* Problems and tasks *
(1) In the snowball post, list every statistic in the running tally that begins with "Big Year Total" and give the value recorded for each.
(2) Extend the snowball post with new writing that picks up after its final sentence.

Saturday, January 16, 2016

The Snowball From Hell




1/14-15/ 2016

Imperial Valley/ San Diego CA

Big Year Day 14-15

Big Year Total:  337
Coded birds:  17
Cool animals: Bobcat, Harbor seal
Miles driven.  5680
Hours at sea: 4
Miles walked 32
states/ prov. birded:8
Flight miles:12300

July 15, 2016  Headline, San Diego County Times

Milbank South Dakota big year birder arrested in Mt Laguna Snowball incident that he states was only a misunderstanding.  After a report from a fellow birder, James Brown, that Mr. Olaf Danielson had thrown a snowball at him.  After learning that such activity is against the law, he reported him to the local authorities as he felt was his responsibility.

Mr. Danielson of rural Milbank, SD, was forced to present himself before a local magistrate and then after the following picture was used as evidence against him during testimony Mr. Brown gave to the court...



Mr. Danielson pleaded no-contest to the charges.

* Extracted records *

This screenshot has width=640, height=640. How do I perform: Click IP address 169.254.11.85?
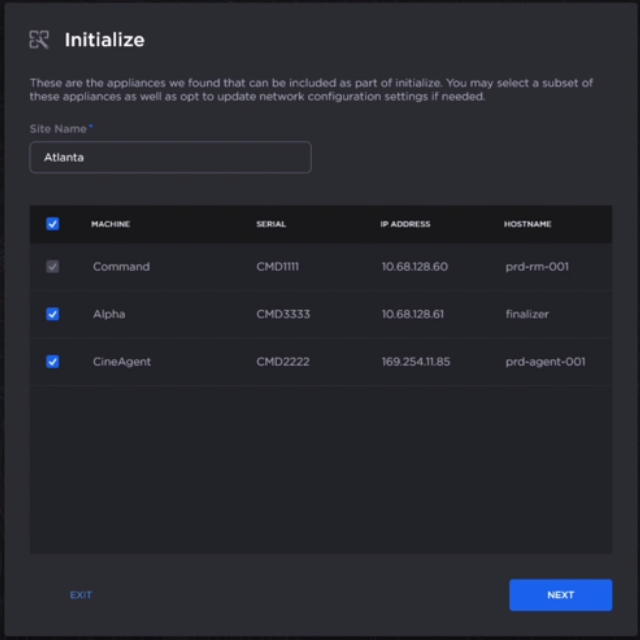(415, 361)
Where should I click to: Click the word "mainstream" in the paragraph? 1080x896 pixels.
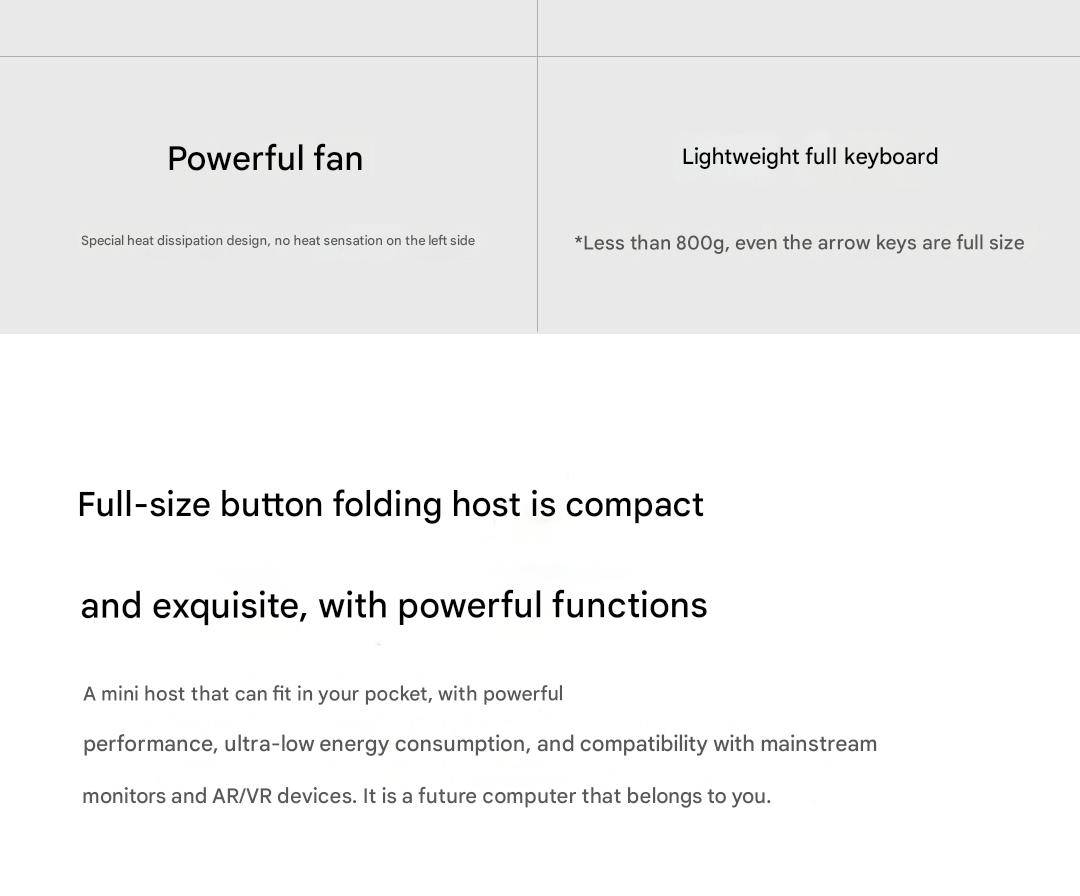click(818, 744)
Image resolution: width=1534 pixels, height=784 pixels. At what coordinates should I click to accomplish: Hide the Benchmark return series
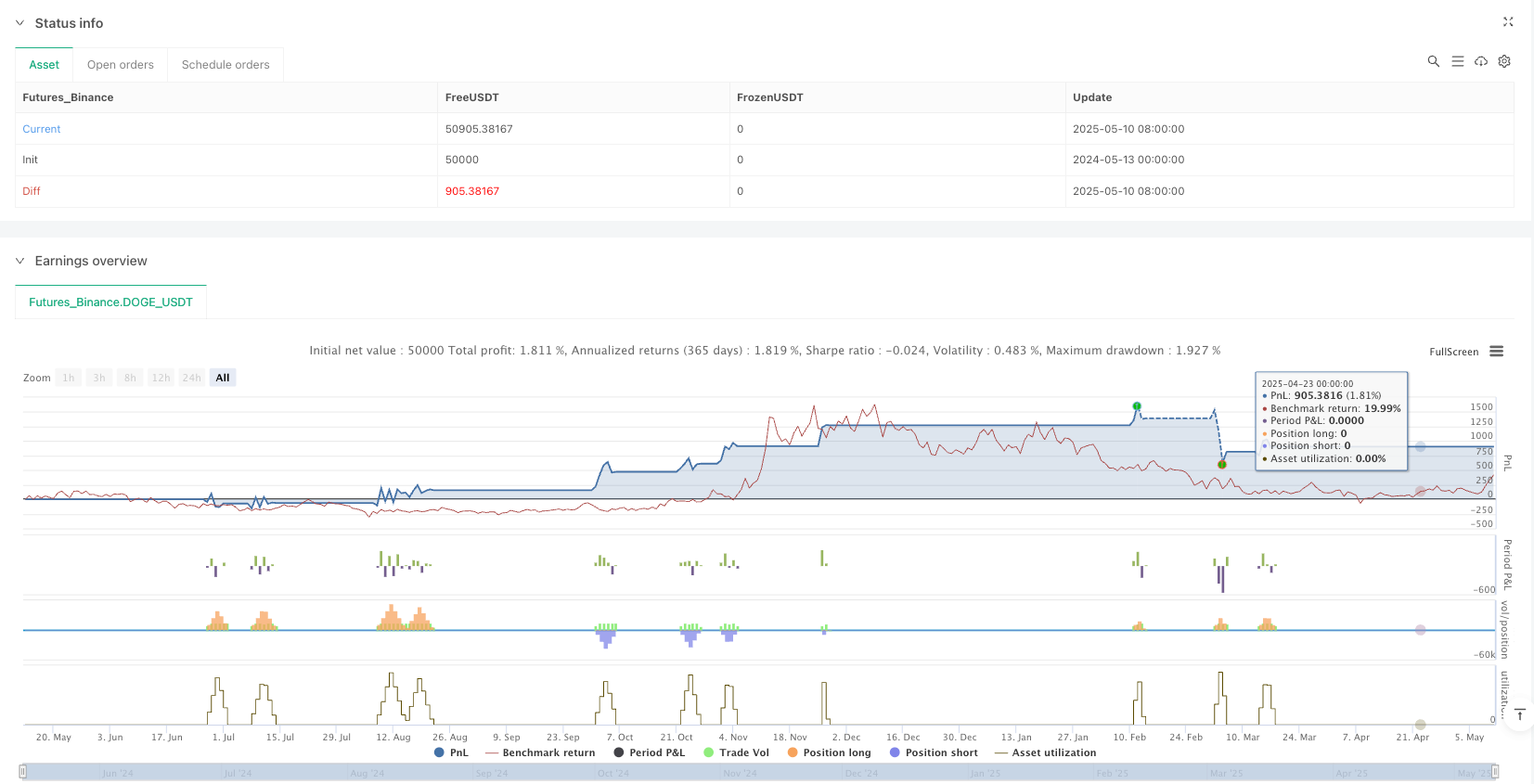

==

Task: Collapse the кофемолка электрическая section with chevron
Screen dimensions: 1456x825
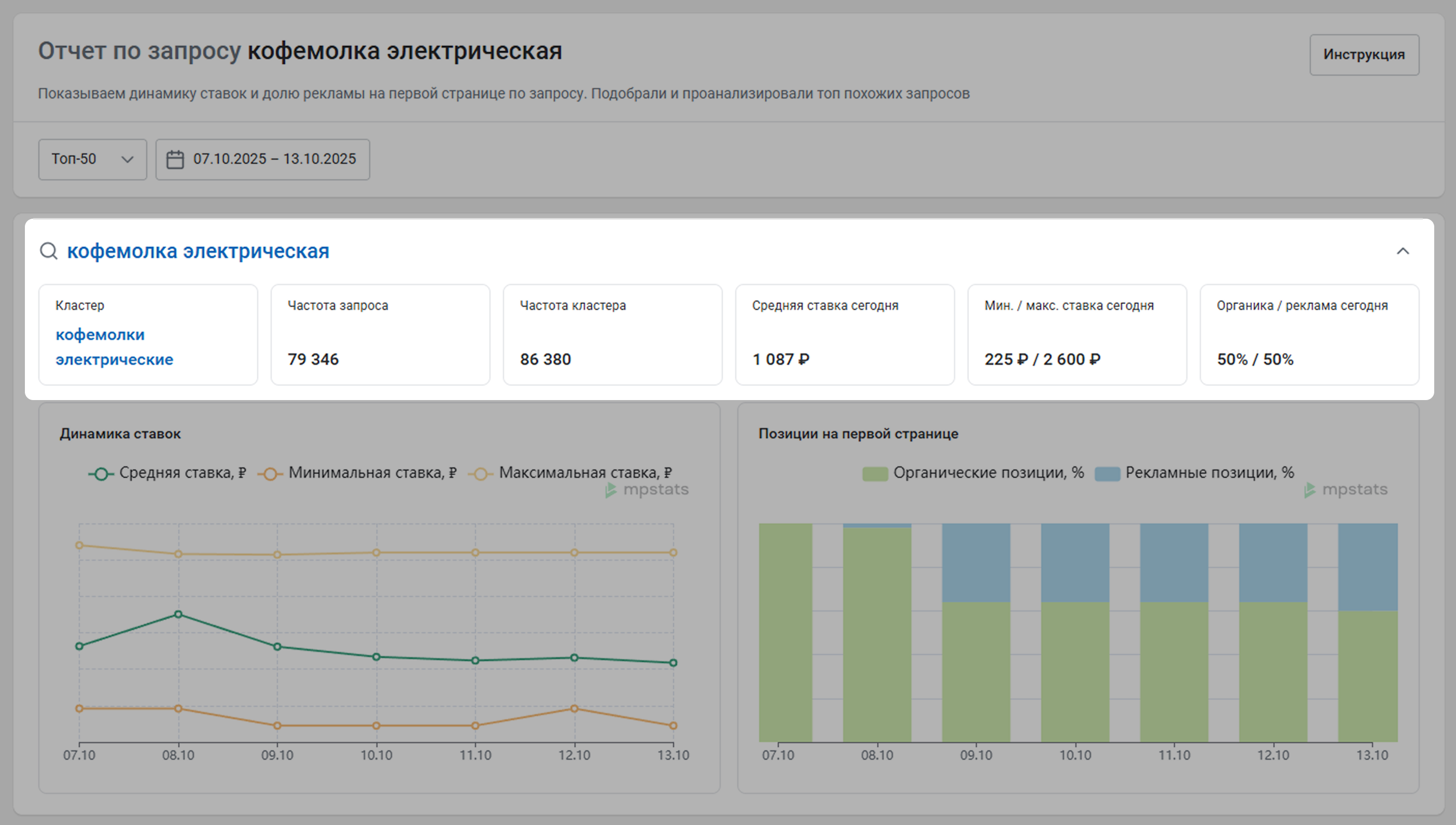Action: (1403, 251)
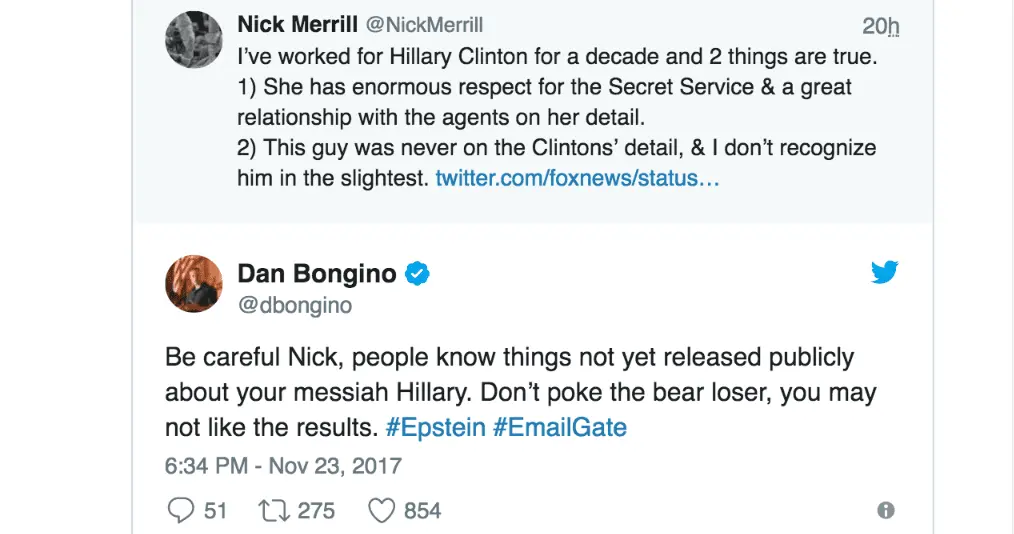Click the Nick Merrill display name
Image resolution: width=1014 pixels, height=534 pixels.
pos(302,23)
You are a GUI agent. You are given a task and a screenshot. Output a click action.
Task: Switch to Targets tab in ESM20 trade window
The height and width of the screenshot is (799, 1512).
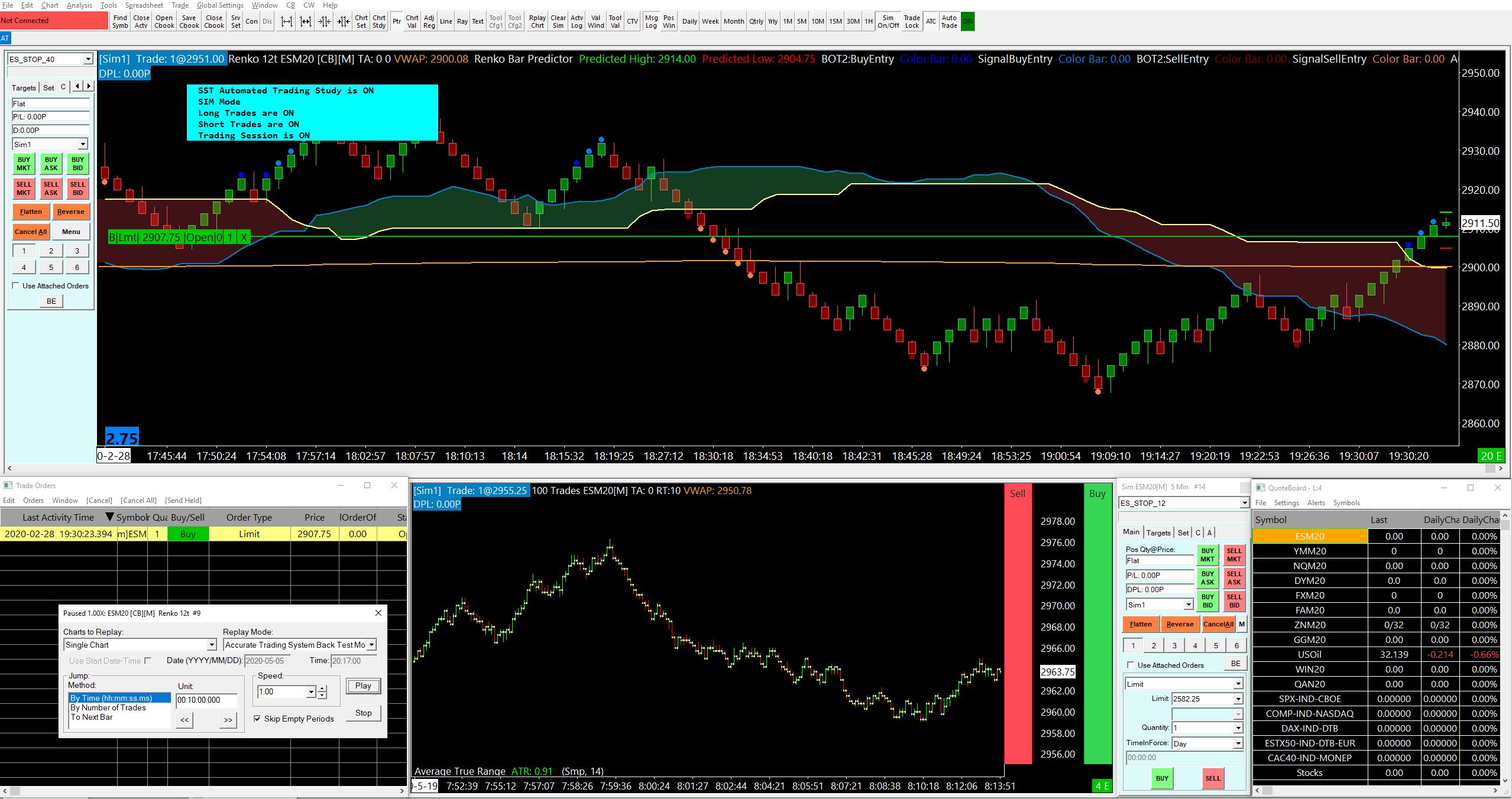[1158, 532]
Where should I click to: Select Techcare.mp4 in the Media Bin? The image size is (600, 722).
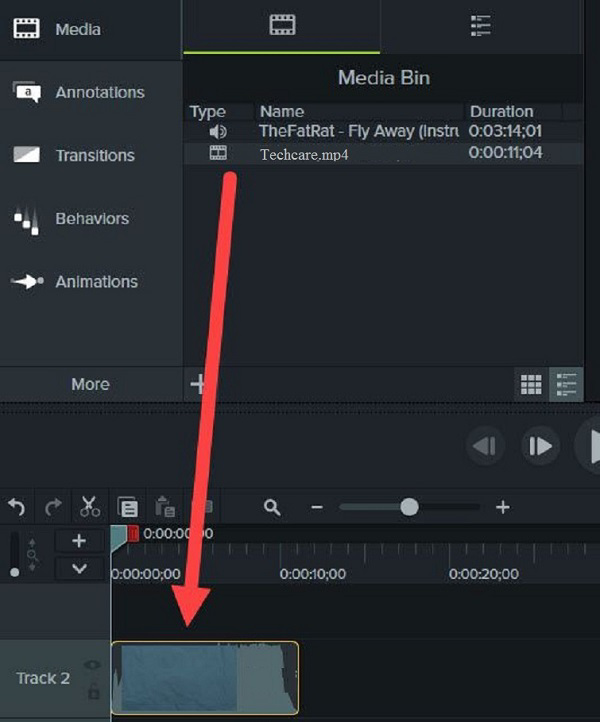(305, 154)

==

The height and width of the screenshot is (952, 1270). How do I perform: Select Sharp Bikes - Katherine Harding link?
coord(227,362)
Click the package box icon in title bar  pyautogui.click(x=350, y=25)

* Per-task outputs *
(1)
- Big Year Total: 337
- Coded birds: 17
- Cool animals: Bobcat, Harbor seal
- Miles driven: 5680
- Hours at sea: 4
- Miles walked: 32
- states/prov. birded: 8
- Flight miles: 12300

(2)
Since this was his first offence and that he will be leaving the jurisdiction shortly.  He promised to post a copy of the sign showing that throwing snowballs is illegal.  If done so within 48 hours of his sentence on his famous blog, the $500 fine and jail time was waived.


Mr. Judge.  Here is my penance.....

Merle Haggard sang...The best of the free life behind us now. And are the good times really over for good? Are we rolling down hill. Like a snowball headed for Hell?

Okay, I'm a little ahead of myself...

After flying into Phoenix, we decided to bird the Southern Pacific route from I-8 through Southern California.  We spent the night of the 13th in Gila Bend AZ and got up early to drive to Willton, AZ in the hope of finding a ruddy ground dove but the Green Acres RV park didn't look very birder friendly and the manager was not in so with some hesitation we drove on. No bird is worthy of being arrested for. 

We found a photogenic Prairie Falcon, bird #315, a quarter mile east



We spent some time around Yuma and we found the oriole in a clump of bushes by the river but it never showed for Jim and then we drove to the Salton Sea.  No new birds for me though, I was just here.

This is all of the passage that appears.